## Task
All the lines below need to be output exactly, apart from any images.

## Dataset items
- Opening Delimiter -
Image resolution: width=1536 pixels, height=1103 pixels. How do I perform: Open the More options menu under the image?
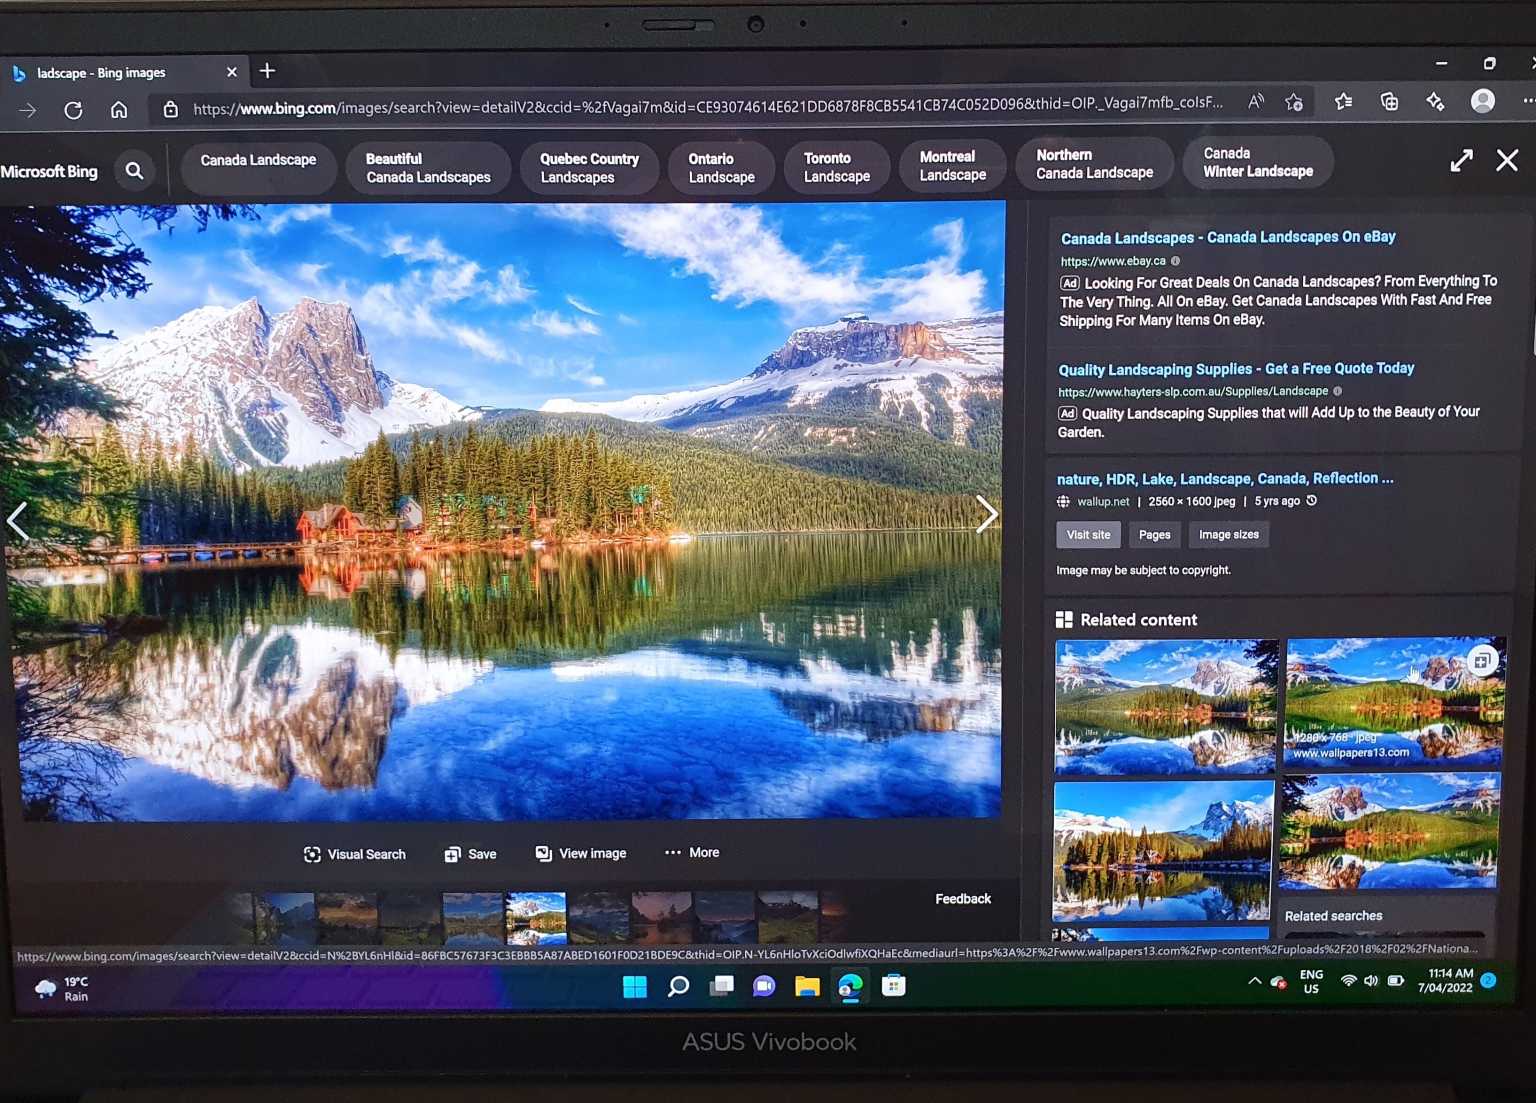click(x=690, y=853)
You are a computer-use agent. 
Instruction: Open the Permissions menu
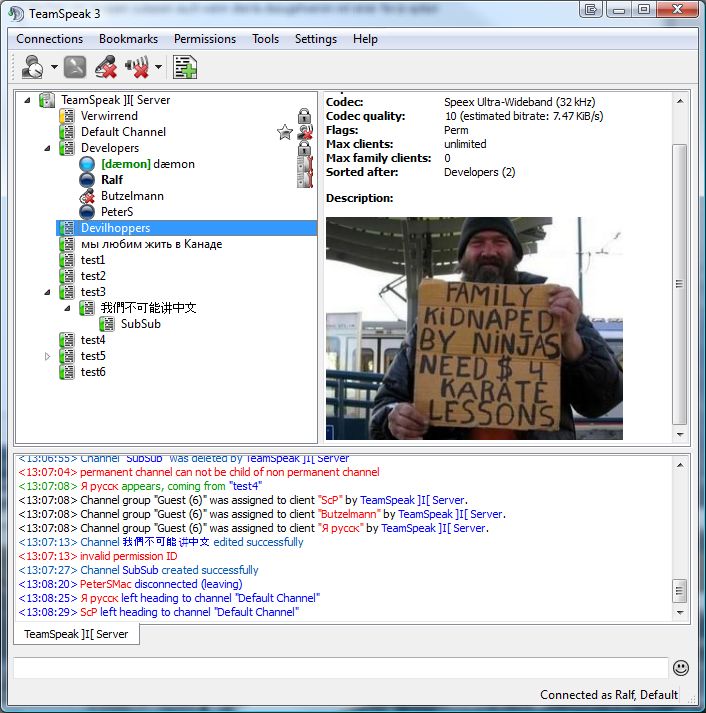point(204,39)
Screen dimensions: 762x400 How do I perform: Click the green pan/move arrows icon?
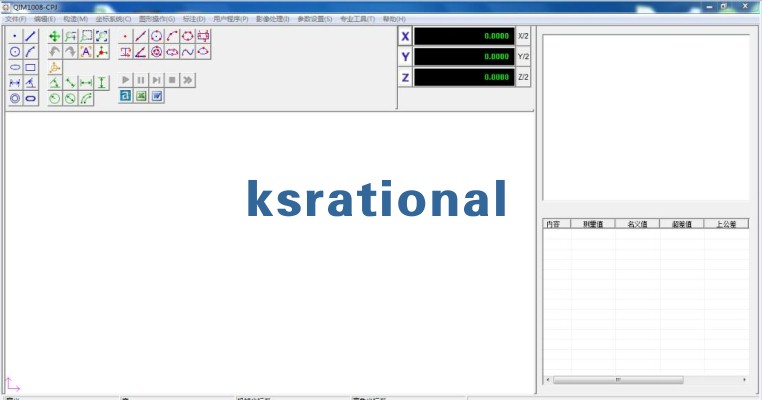point(55,36)
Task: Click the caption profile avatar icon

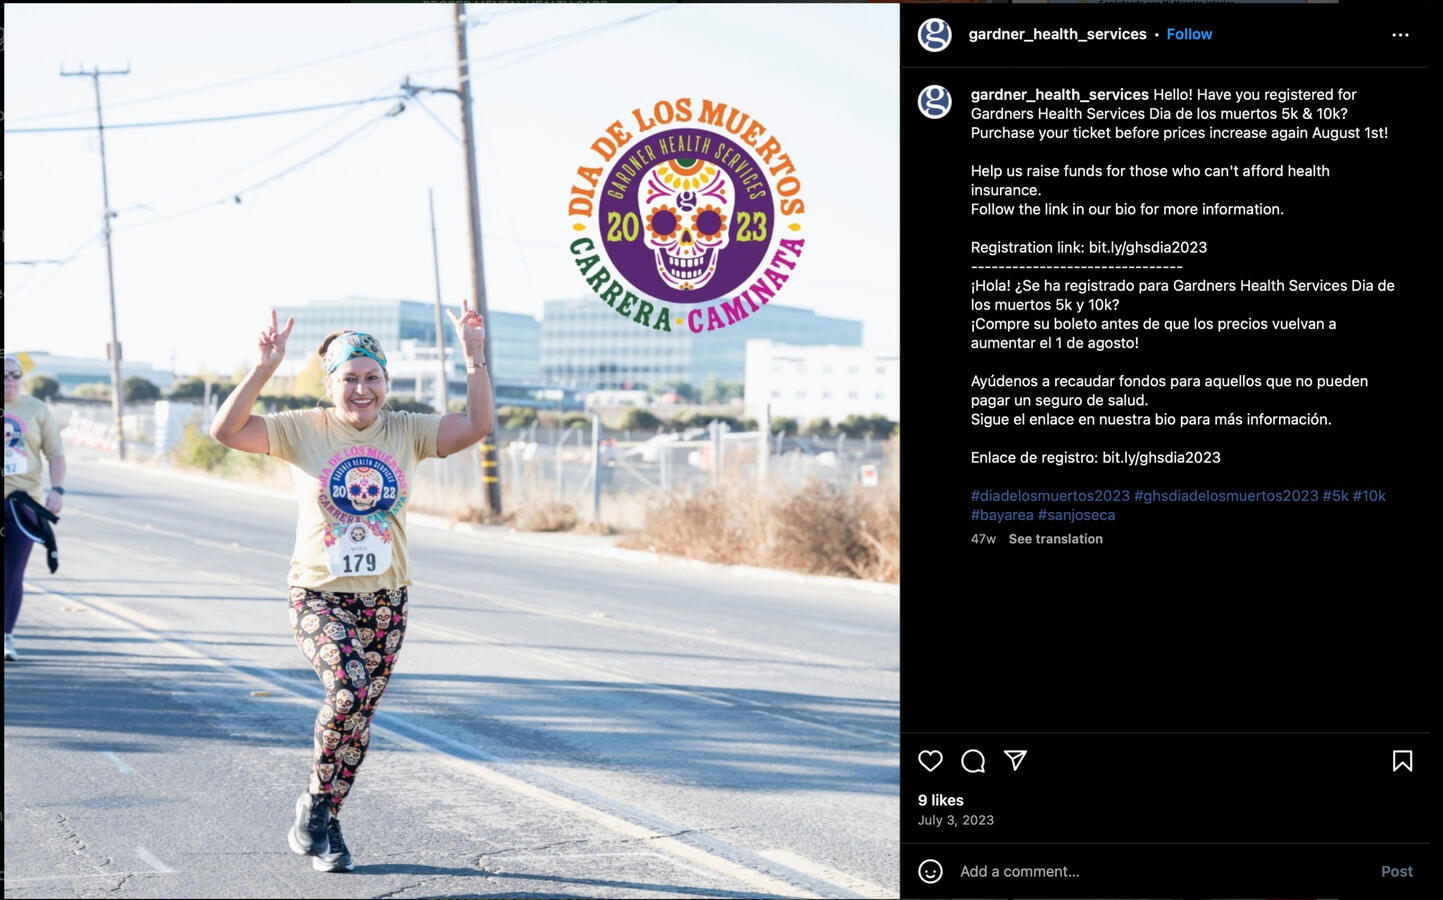Action: pos(935,102)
- Closing Delimiter -
## Reply to the task
Image resolution: width=1536 pixels, height=1103 pixels. How do I perform: Open the More options menu under the image?
click(x=690, y=853)
You are a computer-use agent. 
Instruction: Open the Permissions menu
point(204,39)
Screen dimensions: 762x400 How do I perform: Click the green pan/move arrows icon?
point(55,36)
Task: Click the caption profile avatar icon

Action: pos(935,102)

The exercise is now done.